=== Directions ===
Can you format every line of the entries below as a numbered list, dropping blank lines and omitting the pictures?

* begin Given information *

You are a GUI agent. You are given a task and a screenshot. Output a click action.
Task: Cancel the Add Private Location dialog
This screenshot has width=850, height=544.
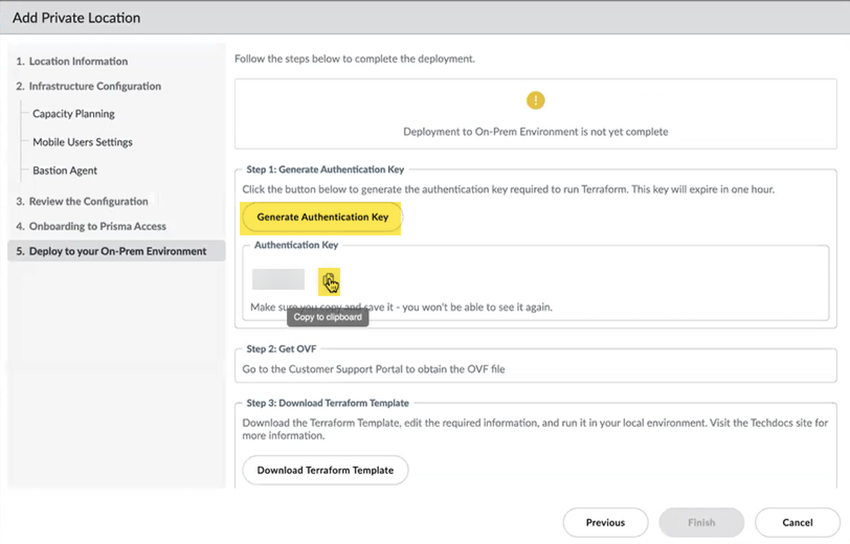[x=797, y=522]
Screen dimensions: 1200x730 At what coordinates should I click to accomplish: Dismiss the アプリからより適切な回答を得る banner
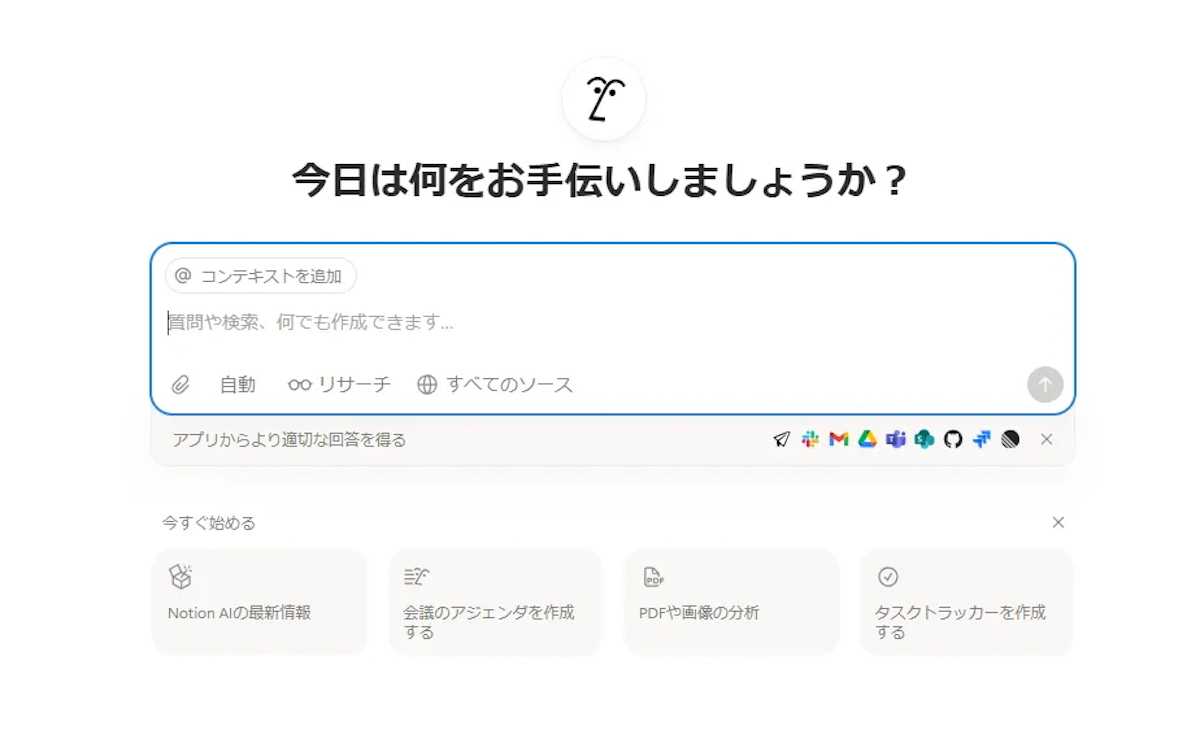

* end Given information *

=== Solution for this task ===
1. You are a GUI agent. You are given a task and a screenshot. Output a click action.
2. Task: Cancel the Add Private Location dialog
3. This screenshot has width=850, height=544.
4. [x=797, y=522]
5. Screen dimensions: 1200x730 At what coordinates should I click to accomplish: Dismiss the アプリからより適切な回答を得る banner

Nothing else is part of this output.